Deze regeling treedt zo spoedig mogelijk in werking omdat het overgangsrecht voor het opnemen van het derdenbeding en het aangaan van een modelovereenkomst op 1 januari 2019 zou eindigen.

Toezicht en handhaving

Het zorgkantoor houdt toezicht op de rechtmatige besteding van het pgb door de budgethouder. De overeenkomsten tussen budgethouders en zorgverleners moeten voldoen aan de gestelde regels, zodat zij rechtmatig zijn. Ook de Nederlandse Zorgautoriteit houdt hier toezicht op. Om een toename van onrechtmatige overeenkomsten tegen te gaan is besloten om de termijn van 1 januari 2019 uit te stellen naar 1 juli 2019.
* * *
Te doen ->
1) Druk uit de tekst over het pgb het stuk af van "Deze regeling treedt" tot en met "naar 1 juli 2019.".
2) Noem alle partijen en instanties die in de tekst over het pgb voorkomen.
3) Beantwoord met behulp van de tekst over het pgb:
(a) Op welke datum zou het overgangsrecht eindigen?
(b) Welke instantie houdt naast het zorgkantoor toezicht?
(c) Naar welke datum is de termijn uitgesteld?
De gegevens spelen hierbij geen enkele rol.

Gegevens ->
* * *
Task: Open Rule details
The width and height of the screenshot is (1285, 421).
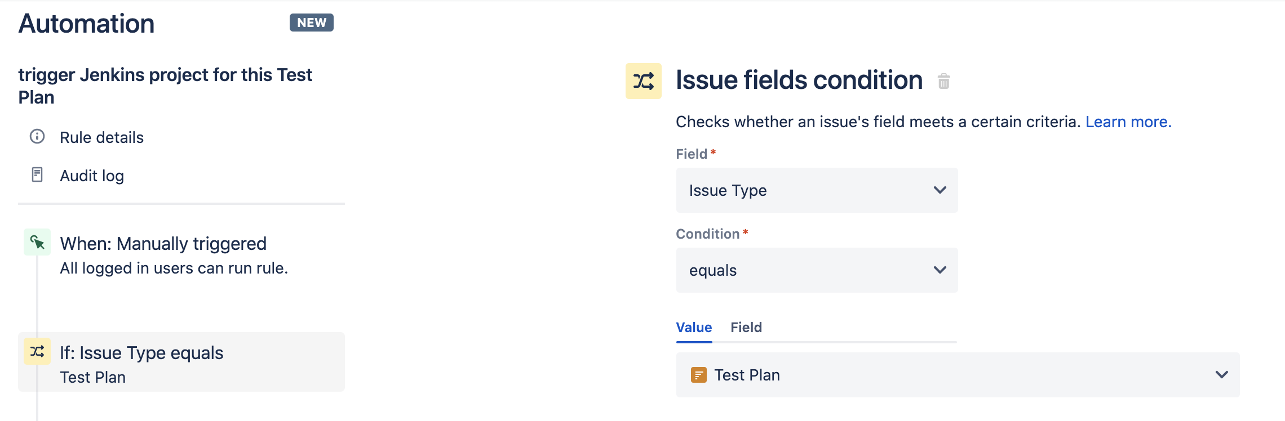Action: [101, 137]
* * *
Antwoorden ->
1)
Deze regeling treedt zo spoedig mogelijk in werking omdat het overgangsrecht voor het opnemen van het derdenbeding en het aangaan van een modelovereenkomst op 1 januari 2019 zou eindigen.

Toezicht en handhaving

Het zorgkantoor houdt toezicht op de rechtmatige besteding van het pgb door de budgethouder. De overeenkomsten tussen budgethouders en zorgverleners moeten voldoen aan de gestelde regels, zodat zij rechtmatig zijn. Ook de Nederlandse Zorgautoriteit houdt hier toezicht op. Om een toename van onrechtmatige overeenkomsten tegen te gaan is besloten om de termijn van 1 januari 2019 uit te stellen naar 1 juli 2019.

2)
het zorgkantoor
de budgethouder
de zorgverleners
de Nederlandse Zorgautoriteit

3)
(a) 1 januari 2019
(b) de Nederlandse Zorgautoriteit
(c) 1 juli 2019